Stéphanie BODIN
Bio
Le fil rouge de Stéphanie Bodin…
La pratique de Stéphanie est née de la rencontre entre la laine cardée, envisagée comme matière picturale et sculpturale, et sa fascination pour les artefacts et les images élaborés par les sociétés anciennes – leur persistance à travers le temps, leur transformation.
La laine cardée est au cœur de son travail, en tant que matière ancestrale, à la fois « civilisée » et « sauvage », modeste et noble. Par l’alchimie du feutrage, elle devient un médium fétiche porteur d’une forte charge symbolique liée à la protection, la conservation et la transformation (Joseph Beuys). Elle incarne également une relation ambivalente entre l’humain et l’animal, marquée par la domestication et l’exploitation. Dans le contexte actuel où elle est souvent reléguée comme déchet (la plupart des éleveurs ne savent pas quoi faire de cette matière après la tonte des moutons), son usage devient un geste de réactivation et de réhabilitation.
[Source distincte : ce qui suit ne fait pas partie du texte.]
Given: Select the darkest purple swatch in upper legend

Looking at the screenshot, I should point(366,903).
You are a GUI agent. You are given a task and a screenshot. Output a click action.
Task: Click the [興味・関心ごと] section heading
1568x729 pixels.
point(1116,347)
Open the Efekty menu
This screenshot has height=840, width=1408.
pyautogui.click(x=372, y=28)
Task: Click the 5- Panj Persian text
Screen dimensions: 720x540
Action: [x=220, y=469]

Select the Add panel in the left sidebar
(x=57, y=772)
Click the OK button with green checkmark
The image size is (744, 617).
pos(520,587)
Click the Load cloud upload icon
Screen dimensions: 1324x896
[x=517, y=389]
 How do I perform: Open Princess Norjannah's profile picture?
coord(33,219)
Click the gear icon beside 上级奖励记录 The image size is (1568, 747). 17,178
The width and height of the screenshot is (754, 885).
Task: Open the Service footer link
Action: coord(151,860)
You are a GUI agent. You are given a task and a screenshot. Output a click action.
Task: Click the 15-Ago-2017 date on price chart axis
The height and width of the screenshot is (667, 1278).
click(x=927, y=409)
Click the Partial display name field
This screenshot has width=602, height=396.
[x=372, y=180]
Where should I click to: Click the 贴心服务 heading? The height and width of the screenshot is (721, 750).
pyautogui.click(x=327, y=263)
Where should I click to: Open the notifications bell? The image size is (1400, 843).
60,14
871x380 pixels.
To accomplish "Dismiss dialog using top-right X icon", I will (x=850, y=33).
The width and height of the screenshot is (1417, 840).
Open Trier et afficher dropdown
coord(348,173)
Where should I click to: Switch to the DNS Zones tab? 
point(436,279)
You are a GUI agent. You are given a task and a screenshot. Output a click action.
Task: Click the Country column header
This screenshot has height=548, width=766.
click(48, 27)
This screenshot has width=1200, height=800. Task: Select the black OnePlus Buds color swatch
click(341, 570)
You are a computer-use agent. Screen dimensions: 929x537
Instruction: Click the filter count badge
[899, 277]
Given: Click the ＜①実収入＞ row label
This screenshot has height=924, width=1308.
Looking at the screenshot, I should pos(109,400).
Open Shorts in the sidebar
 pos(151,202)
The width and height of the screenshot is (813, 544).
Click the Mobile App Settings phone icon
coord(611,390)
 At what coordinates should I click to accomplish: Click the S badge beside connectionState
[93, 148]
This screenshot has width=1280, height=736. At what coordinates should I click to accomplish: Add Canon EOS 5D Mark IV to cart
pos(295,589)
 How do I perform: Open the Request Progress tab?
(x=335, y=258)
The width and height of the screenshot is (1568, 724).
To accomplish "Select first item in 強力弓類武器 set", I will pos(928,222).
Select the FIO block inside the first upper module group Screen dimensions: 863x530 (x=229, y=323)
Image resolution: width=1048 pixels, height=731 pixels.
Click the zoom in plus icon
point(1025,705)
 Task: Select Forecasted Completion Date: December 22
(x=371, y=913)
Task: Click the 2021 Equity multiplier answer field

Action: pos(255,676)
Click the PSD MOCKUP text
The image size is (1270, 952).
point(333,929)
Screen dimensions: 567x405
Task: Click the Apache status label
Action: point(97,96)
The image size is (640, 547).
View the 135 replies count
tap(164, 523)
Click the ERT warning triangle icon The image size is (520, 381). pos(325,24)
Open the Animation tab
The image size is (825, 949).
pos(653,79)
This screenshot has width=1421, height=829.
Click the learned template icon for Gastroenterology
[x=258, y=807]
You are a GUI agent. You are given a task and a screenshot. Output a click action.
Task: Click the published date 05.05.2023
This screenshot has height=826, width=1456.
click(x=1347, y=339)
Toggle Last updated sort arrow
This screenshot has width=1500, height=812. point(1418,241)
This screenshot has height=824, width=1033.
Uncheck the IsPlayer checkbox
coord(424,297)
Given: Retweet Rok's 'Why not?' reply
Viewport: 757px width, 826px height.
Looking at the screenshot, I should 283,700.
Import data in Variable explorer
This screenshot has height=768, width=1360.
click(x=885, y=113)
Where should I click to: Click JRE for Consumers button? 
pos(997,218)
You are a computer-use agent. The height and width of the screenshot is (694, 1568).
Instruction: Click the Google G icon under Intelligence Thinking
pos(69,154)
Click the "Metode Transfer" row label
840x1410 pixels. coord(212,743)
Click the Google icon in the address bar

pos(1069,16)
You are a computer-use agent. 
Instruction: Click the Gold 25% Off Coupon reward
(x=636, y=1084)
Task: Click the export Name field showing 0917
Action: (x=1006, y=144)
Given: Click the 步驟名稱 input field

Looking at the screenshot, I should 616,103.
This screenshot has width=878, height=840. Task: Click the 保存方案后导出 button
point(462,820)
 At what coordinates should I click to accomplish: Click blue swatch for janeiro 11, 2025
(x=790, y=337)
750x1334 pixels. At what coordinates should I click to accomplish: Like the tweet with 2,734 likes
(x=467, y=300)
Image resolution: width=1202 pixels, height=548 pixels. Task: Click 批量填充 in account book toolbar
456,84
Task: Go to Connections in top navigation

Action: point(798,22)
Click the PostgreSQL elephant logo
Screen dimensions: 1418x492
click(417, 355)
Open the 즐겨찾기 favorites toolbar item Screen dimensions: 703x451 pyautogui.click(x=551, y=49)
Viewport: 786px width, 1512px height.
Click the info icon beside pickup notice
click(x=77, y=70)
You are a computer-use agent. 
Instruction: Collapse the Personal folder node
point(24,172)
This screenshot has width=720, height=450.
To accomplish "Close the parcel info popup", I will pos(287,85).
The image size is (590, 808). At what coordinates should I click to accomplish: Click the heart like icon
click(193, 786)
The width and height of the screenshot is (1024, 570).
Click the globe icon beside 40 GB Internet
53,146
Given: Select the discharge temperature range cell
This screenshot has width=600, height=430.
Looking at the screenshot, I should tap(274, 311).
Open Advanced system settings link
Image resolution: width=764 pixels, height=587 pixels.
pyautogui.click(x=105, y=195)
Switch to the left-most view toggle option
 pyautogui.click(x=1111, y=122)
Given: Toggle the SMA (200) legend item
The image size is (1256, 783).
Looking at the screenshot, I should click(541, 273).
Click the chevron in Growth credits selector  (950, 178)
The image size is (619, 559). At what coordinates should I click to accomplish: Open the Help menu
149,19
Par le patient travail de l’aiguille, le geste du foulage à l’eau, elle façonne la laine en explorant sa capacité à être modelée, sculptée. La superposition des matières, l’ajout éventuel de broderies et de perles inscrivent le travail dans une temporalité lente, créant un espace d’introspection.
Ainsi, ses pièces – vénus, cartes, masques, artefacts – cherchent moins à représenter qu’à susciter une sensation, une réminiscence sacrée, un souvenir ancestral, une tension entre visible et invisible. Chaque pièce dialogue avec les autres au sein d’un ensemble évoquant un musée fantasmé, sans repère géographique ni temporel défini, à la lisière de l’archive et de la fiction.
À travers ce travail, elle souhaite réactiver un imaginaire enfoui, rouvrir des possibles entre mémoire et projection, et faire émerger cette pensée : les choses peuvent être autrement.
En quelques mots, son premier choc artistique…
Pas de « choc » mais une lente imprégnation depuis l’enfance dans la campagne lorraine : Stéphanie a observé très tôt les figures grotesques sculptées dans la pierre des églises et le bois des meubles anciens. Les pérégrinations dans la forêt vosgienne, les contes et légendes populaires ont pétri son imaginaire d’impressions animistes et de mythes archaïques. La découverte, à l’adolescence, du musée Gustave Moreau, a été une révélation. Elle s’est ensuite passionnée pour la peinture symboliste du 19 ème siècle (O.Redon, F.Knopf, Burne-Jones…).
Le portrait chinois de Stéphanie Bodin
Si vous étiez une oeuvre, vous seriez : Un masque inuit.
Si vous étiez une couleur, vous seriez : Le jaune.
Si vous étiez un pays, vous seriez : La France il y a 6000 ans.
Si vous étiez un livre, vous seriez : Walden de Thoreau.